The basic jist of the problem is summed up nicely in a Wall Street Journal article. In discussing the controversy, the author states that “it feeds into a broader, increasingly urgent discussion about libraries, where a growing number of patrons, used to Google and Yahoo, simply don’t look for books and information the way they used to.” As was the case with web design, in a complex system we must gather our information and adapt based on the environment.

As Bowker and Star pointed out in their book, Sorting things out: Classification and its consequences, classification works best when it is invisible. When classification starts to become visible you have a good indication that the classification system isn’t performing its job. That’s the problem here, Dewey (in this case, but it really could be any classification system common in libraries) doesn’t work for the average person because it doesn’t conform to our current mental models. It requires too much, “What does that mean?” or “Why is that?” processing to be viable for many uses. For example, why is computer science classified in the 004-006 range instead of the 500’s (sciences) where it really belongs? Why when I perform a subject heading search for “Social network research” do I find books scattered throughout the library in spots as disparate as 658.472 G562c, 305.80072 M297, and 300.72 A244?

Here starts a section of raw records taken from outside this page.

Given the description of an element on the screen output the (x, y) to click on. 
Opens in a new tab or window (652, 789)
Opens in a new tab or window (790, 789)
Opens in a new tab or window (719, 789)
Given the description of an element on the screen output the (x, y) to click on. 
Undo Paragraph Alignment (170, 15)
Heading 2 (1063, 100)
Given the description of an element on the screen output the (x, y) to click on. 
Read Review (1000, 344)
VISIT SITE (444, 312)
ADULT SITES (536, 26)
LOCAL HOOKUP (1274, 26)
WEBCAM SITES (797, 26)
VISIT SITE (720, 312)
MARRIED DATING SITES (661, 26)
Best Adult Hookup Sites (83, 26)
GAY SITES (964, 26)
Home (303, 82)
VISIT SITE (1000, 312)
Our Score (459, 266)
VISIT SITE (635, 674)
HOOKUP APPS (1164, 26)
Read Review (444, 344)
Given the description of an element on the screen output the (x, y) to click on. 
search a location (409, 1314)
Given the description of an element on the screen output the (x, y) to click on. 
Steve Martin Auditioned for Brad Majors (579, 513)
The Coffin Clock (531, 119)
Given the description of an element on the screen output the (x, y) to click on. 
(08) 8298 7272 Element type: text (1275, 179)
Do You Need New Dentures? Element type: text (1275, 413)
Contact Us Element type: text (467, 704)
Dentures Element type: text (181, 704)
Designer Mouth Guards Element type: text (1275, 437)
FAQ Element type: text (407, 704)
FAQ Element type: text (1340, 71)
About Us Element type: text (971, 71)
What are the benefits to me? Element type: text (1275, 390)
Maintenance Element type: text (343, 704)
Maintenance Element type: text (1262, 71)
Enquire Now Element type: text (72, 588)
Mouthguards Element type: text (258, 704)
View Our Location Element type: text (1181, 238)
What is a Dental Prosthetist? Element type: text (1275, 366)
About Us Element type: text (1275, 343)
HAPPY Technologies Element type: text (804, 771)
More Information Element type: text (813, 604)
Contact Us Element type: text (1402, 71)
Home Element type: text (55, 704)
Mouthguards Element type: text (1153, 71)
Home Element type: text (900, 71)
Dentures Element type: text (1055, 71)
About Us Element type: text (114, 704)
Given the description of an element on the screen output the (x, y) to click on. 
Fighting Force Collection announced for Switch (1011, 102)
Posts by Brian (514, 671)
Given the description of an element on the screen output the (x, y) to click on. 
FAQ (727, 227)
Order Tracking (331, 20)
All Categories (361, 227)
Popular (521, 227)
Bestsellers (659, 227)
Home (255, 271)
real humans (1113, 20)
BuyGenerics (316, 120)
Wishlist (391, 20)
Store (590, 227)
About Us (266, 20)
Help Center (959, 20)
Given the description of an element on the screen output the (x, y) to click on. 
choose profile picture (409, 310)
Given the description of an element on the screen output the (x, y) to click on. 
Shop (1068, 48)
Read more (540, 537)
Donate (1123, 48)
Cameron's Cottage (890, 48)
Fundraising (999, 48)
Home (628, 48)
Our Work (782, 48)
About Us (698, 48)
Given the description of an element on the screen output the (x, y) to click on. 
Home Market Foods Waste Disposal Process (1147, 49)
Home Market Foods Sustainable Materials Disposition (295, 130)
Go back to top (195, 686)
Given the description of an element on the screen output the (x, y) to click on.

Adaptation is one of the ways we continue to make systems work in a changing environment. An example of this is the organization of books at Northwestern University. Here we use Dewey (which is odd for an academic library to begin with) but we do not have books arranged in strict call numeric order. The Dewey ranges are combined based on very high-level topic areas (humanities, hard science, natural science, social science, etc.) in an effort to bring disparate areas in the classification system together to make more sense of the order for our patrons. Is it perfect? No, but it is does make discovery easier in many areas that have been “broken up” due to anomalies of Dewey.

Rather than castigating the folks in Gilbert, we should be trying to learn from their approach. It’s too bad the naysayers don’t get that.